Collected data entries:
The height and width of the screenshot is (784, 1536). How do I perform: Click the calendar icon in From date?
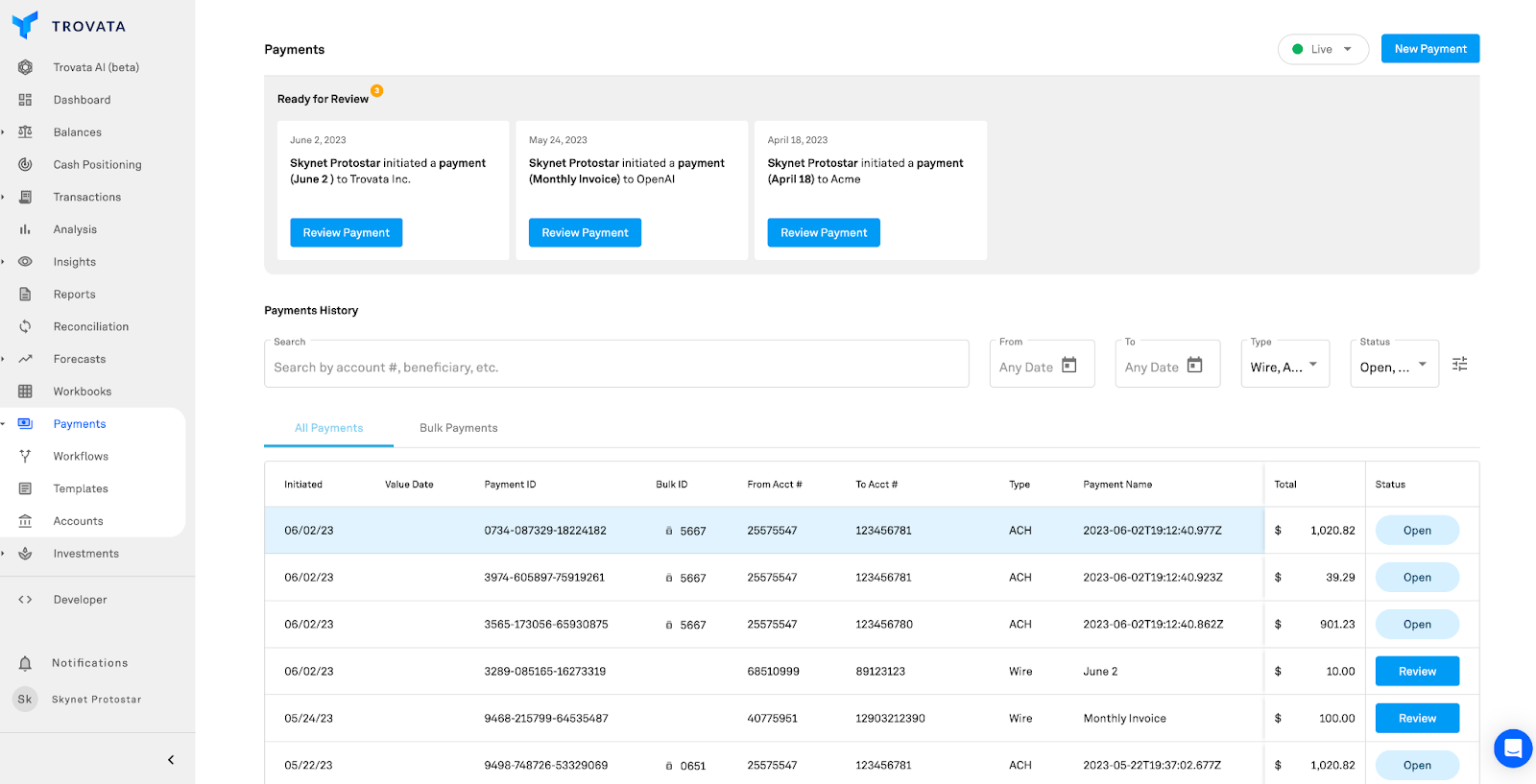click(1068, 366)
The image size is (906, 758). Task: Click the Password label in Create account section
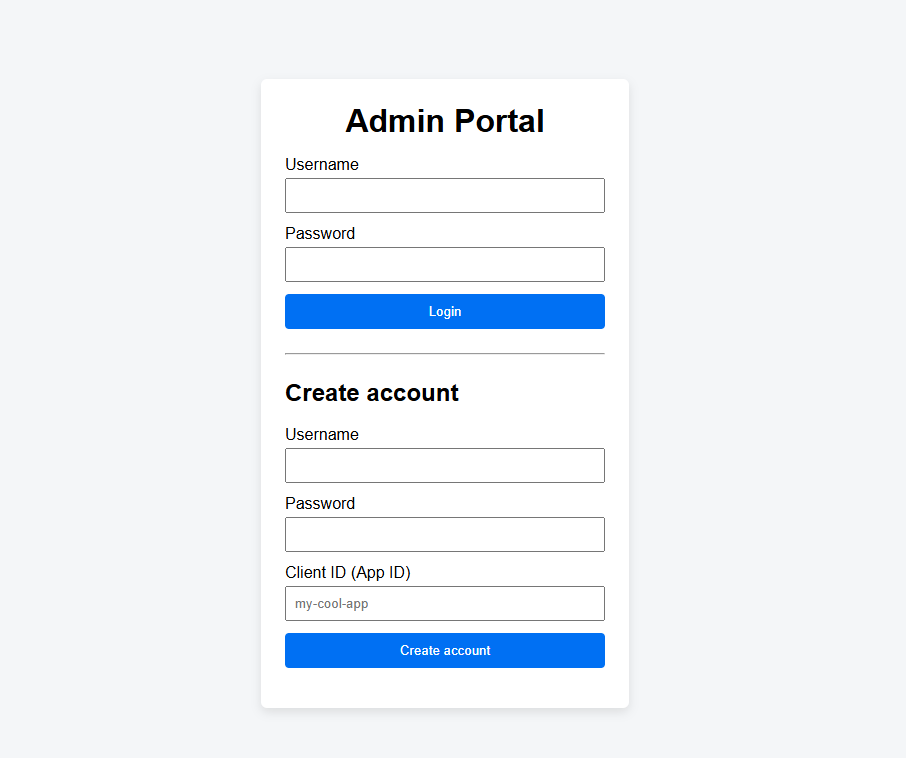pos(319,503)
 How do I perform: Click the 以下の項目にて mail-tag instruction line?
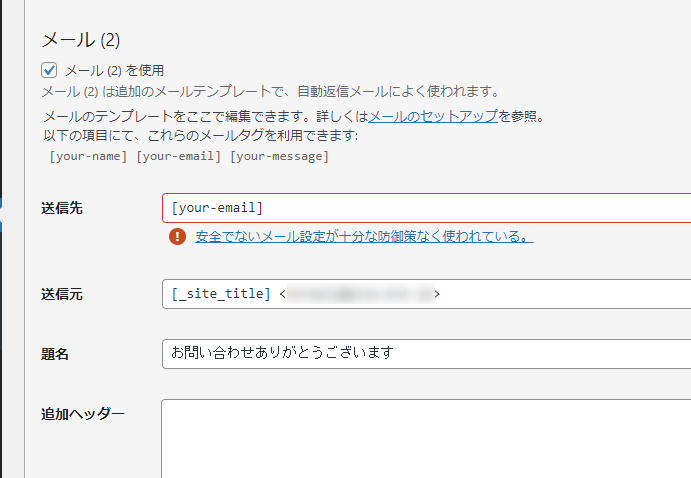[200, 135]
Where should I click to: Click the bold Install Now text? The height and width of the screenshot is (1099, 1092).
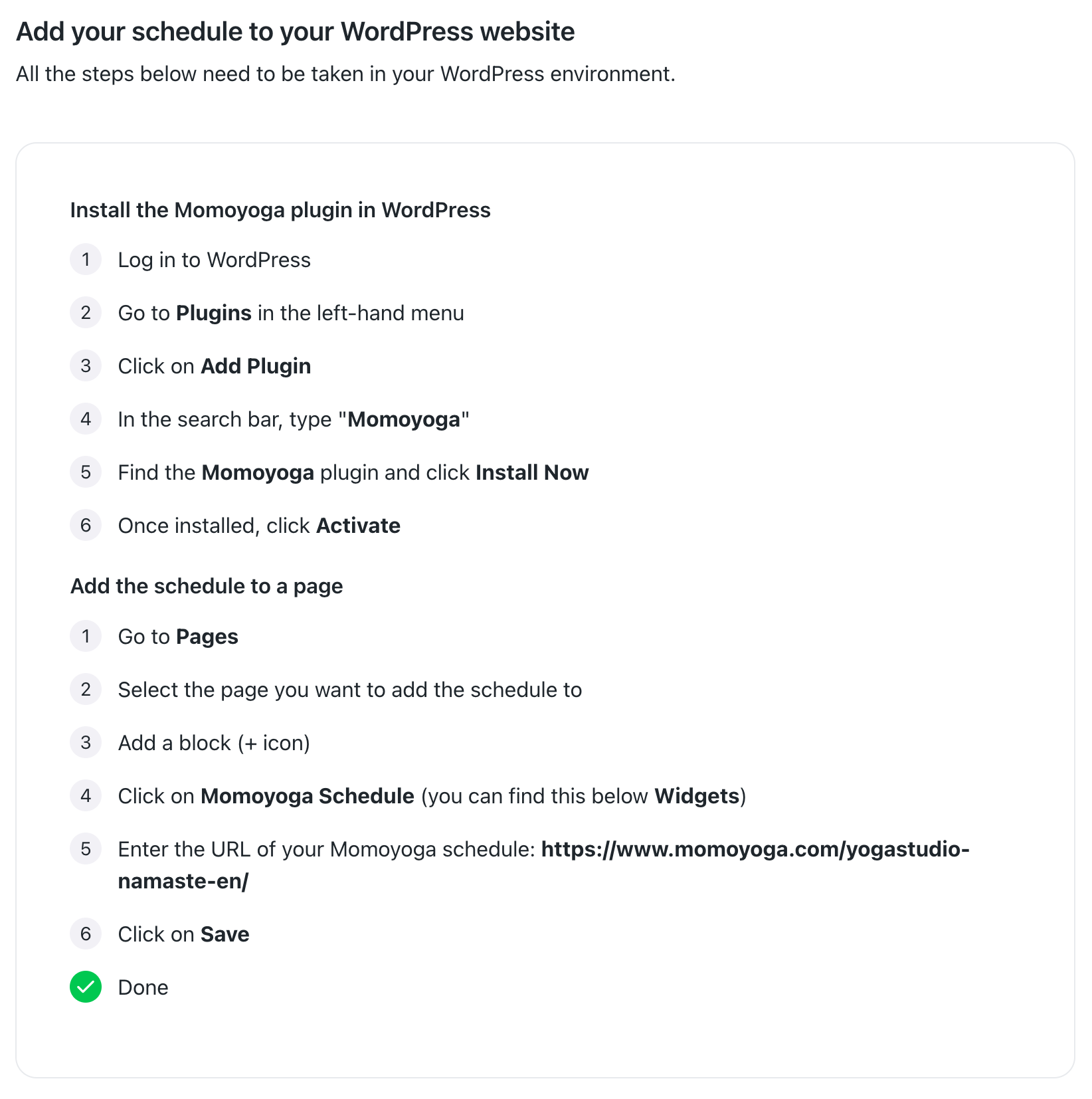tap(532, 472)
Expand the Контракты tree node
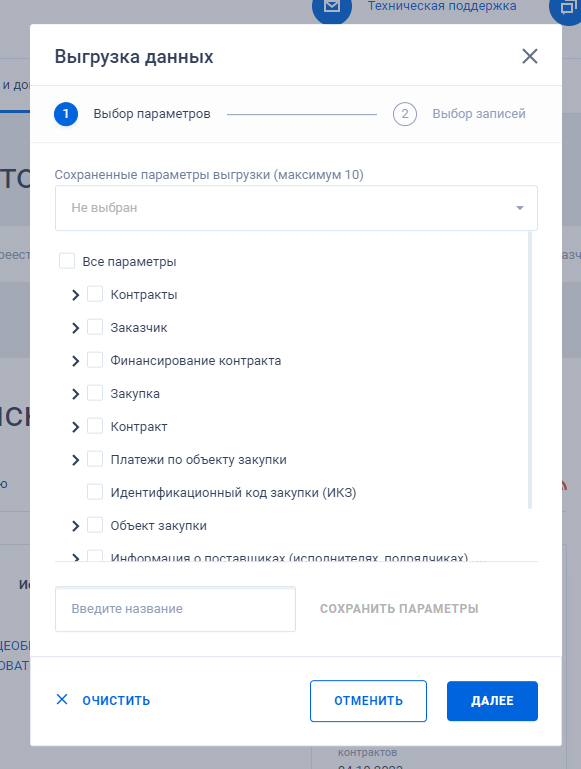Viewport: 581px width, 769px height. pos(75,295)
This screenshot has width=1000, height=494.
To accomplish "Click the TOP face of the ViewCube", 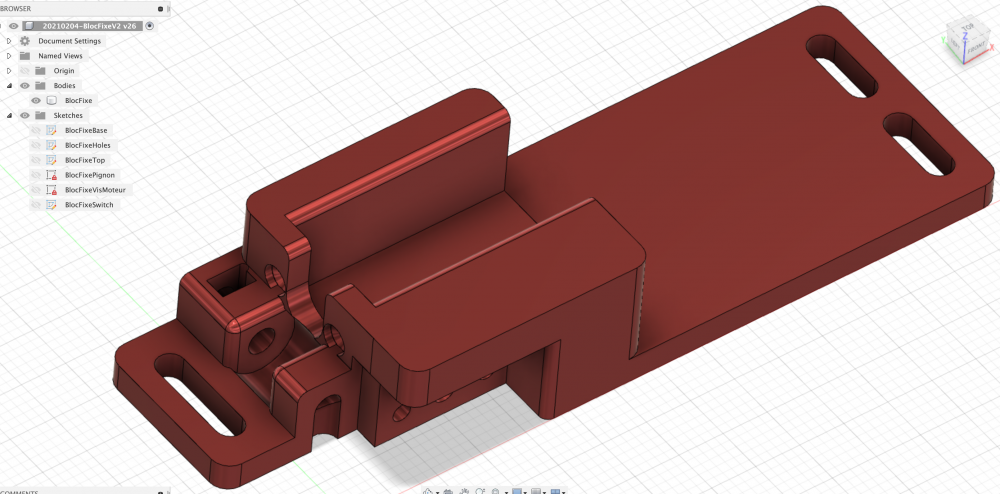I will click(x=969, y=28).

Exercise instructions:
Transcribe exactly the lines that run from the first line of the records above through the line with "This screenshot has width=1000, height=494.", and include both of those lines; pictures stay out.

Your solution:
The height and width of the screenshot is (784, 1536). How do I perform: Click the calendar icon in From date?
click(1068, 366)
The image size is (906, 758). Task: Click the Password label in Create account section
pos(319,503)
 How do I perform: Click the 以下の項目にて mail-tag instruction line?
[200, 135]
Where should I click to: Click the bold Install Now text? The height and width of the screenshot is (1099, 1092).
tap(532, 472)
Expand the Контракты tree node
Viewport: 581px width, 769px height. pos(75,295)
This screenshot has width=1000, height=494.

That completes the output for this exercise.